In fact, this is the longest gap in tweets from Aquilini since he became regularly active on the social media platform on December 21, 2016.
You have to wonder what Aquilini’s next tweet will be. Will it be thanking someone for their service to the organization, or does Benning have a lifetime contract we’re not aware of?
The Petey meet up
— Liar (@liar_1212) November 21, 2021
There are, however, many tweets about Aquilini.
This has to be it for management
Aquilini doesn’t do many media appearances, but he did speak with Sportsnet 650 prior to the Canucks’ home opener on October 13.
If he was clear in one area, it was that the team needed to make the playoffs this season.
“I’d be really really disappointed if we didn’t make the playoffs. I’d be really disappointed,” he said at the time. “We’ll see what this group can do together.”
I can’t imagine he’s happy with what he’s seen. And spoiler alert: they’re not making the playoffs this season.
Imagine if the Canucks did what the Habs just did
Instead of doing nothing like the Canucks, the Montreal Canadiens actually sprung into action and made changes to their front office.
Marc Bergevin was fired, and Jeff Gorton was hired as the executive vice president of hockey operations.
It’s a move that would have been applauded in Vancouver, as Gorton was arguably the best available executive out there. He was the guy in charge in New York when the Rangers wrote an open letter to fans less than four years ago to explain that they were rebuilding. The Rangers have a 13-4-3 record now.
Don’t you get the feeling that if the Canucks were in the same situation as the Habs, that everyone in the organization would have made excuses?
We’re missing Carey Price. We don’t have Shea Weber.
We just went to the Stanley Cup Final and we believe we’ll get through this.
If the Canucks could hang their hats on a five-week run in the bubble, imagine what they would have done after a lucky run to the Final?
Make a move already
It’s almost laughable that the Canucks haven’t done something yet.
The last 82 games the Canucks have played, they’re 32-44-6.
That makes them a 70-point team, which is just one point better than Willie Desjardins’ worst season in Vancouver.
It’s not a blip. It’s not a bad streak. It’s who they are.
This is year eight of the Benning era. He’s now the eighth-longest tenured active general manager in the league, and the second-longest tenured GM in Canucks history.
Green isn’t without blame either, and it’s hard to fathom a scenario where he keeps his job.

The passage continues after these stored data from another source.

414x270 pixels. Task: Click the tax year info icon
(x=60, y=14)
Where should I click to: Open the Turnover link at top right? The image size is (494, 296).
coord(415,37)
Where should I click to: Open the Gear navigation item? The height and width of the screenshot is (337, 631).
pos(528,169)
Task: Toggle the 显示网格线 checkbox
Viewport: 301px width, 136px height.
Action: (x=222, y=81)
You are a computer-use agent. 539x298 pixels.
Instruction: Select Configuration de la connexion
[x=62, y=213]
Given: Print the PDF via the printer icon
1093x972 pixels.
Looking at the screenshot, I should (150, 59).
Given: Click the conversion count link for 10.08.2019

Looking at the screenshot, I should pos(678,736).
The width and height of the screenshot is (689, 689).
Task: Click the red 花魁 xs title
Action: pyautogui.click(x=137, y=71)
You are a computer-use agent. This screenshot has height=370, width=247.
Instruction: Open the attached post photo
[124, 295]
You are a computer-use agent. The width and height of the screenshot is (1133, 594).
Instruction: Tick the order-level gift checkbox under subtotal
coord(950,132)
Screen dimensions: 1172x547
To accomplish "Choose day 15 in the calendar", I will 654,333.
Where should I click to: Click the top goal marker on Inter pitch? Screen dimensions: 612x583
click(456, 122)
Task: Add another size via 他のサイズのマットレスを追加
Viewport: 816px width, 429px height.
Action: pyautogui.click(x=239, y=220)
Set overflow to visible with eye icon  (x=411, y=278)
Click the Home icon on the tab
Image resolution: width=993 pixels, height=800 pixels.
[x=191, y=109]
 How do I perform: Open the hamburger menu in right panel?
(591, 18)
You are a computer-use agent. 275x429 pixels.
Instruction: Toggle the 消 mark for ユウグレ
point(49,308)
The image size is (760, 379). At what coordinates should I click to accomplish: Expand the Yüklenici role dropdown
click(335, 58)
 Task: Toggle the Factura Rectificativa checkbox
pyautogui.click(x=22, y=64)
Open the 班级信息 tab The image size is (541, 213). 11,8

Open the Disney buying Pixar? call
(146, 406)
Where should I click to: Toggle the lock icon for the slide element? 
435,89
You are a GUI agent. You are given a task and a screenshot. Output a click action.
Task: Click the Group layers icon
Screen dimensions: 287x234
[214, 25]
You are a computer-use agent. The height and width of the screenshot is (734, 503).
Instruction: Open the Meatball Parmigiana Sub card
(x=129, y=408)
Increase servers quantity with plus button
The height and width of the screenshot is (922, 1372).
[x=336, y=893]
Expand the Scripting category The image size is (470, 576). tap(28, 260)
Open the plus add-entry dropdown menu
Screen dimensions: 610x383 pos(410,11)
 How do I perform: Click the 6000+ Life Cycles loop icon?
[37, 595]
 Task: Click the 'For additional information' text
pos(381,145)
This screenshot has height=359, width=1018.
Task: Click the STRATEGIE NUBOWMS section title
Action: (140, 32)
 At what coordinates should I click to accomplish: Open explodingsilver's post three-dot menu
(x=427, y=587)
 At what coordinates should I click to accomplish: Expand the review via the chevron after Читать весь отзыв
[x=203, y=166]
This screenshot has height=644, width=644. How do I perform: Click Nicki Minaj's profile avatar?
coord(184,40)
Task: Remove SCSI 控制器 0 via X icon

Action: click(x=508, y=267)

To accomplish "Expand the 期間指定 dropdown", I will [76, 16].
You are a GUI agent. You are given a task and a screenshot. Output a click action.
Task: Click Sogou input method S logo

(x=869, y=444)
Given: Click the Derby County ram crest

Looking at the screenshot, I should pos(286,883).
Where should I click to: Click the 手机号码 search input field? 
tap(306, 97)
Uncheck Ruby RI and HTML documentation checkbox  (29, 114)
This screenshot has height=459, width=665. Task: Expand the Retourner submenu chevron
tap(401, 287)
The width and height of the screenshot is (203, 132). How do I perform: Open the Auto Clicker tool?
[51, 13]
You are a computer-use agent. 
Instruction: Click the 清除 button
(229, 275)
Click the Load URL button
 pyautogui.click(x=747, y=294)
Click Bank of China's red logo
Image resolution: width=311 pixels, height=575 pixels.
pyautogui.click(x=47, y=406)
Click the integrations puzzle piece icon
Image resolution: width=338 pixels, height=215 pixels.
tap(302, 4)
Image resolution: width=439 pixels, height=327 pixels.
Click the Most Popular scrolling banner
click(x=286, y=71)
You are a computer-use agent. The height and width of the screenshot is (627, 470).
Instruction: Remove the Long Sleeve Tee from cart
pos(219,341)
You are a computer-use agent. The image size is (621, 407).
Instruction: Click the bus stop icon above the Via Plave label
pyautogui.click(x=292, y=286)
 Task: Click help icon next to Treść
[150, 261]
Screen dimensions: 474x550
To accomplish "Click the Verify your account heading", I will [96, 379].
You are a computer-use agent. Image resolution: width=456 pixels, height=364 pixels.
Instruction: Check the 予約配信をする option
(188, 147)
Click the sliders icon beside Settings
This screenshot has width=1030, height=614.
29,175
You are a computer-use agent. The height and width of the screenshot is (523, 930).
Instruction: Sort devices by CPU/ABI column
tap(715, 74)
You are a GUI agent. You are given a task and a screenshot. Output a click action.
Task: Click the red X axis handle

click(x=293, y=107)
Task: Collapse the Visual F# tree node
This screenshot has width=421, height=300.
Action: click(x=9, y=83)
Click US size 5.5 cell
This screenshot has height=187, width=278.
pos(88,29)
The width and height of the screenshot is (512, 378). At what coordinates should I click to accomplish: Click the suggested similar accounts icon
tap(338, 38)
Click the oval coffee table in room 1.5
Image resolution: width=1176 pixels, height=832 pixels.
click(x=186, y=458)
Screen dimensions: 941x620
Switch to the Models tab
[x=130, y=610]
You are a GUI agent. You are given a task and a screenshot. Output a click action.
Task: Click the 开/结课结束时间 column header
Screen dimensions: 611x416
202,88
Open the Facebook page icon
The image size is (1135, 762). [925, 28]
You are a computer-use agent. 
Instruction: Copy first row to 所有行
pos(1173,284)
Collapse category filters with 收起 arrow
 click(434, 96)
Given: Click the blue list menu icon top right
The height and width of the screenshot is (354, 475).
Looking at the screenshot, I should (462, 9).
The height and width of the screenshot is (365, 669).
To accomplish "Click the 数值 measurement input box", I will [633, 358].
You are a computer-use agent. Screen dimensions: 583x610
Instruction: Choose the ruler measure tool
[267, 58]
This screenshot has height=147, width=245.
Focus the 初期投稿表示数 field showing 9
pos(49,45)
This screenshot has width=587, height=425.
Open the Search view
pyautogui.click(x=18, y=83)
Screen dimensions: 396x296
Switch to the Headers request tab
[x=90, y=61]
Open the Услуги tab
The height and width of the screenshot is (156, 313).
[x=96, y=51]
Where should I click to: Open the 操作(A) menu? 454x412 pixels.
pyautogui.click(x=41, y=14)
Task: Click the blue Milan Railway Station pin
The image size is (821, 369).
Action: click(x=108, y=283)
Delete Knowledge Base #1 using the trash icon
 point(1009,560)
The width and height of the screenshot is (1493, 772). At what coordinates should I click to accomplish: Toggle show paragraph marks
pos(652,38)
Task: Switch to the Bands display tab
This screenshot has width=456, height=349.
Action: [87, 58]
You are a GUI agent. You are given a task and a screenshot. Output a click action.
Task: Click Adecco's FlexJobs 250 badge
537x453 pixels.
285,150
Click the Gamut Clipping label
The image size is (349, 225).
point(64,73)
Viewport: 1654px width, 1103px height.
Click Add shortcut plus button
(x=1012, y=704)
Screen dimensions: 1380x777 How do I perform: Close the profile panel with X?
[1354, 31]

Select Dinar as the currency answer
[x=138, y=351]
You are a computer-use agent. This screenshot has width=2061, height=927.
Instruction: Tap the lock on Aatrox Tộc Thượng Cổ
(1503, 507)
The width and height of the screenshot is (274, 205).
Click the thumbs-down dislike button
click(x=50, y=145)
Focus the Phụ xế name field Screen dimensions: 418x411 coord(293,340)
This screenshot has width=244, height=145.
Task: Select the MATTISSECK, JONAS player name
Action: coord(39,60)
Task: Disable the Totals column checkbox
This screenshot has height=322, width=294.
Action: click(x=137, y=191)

I wonder if Green feels like a goalie getting pumped in a blowout. He may not believe it’s his fault, but he must know the hook is coming.
Hard to do your job when you’re looking over your shoulder.
Holtby playing amazing in Dallas
Braden Holtby has a .927 save percentage in 11 games with the Dallas Stars this season, and he did this on Tuesday night:
Braden Holtby. ARE YOU KIDDING!? pic.twitter.com/xvjq1Px05c
— NHL (@NHL) December 1, 2021
The Canucks are paying him $500,000 this season, and $1.9 million next year.
Time to call up Phil Di Giuseppe?
Do it for this goal alone…
Phil Di Giuseppe… 🇮🇹🇮🇹🇮🇹
Goal of the year for @abbycanucks so far!
— 𝗖𝗵𝗿𝗶𝘀 Faber 🔥🎙 (@ChrisFaber39) December 1, 2021
It’s a little surprising the Canucks haven’t given Phil Di Giuseppe a shot yet. He has over 200 games of NHL experience, and has 11 points in 14 games in Abbotsford so far.
DeBrusk on the block
There are at least 12 teams interested in trading for Jake DeBrusk, according to TSN’s Darren Dreger, and the Canucks are one of them.
INSIDER TRADING: #TSNHockey Insiders discuss…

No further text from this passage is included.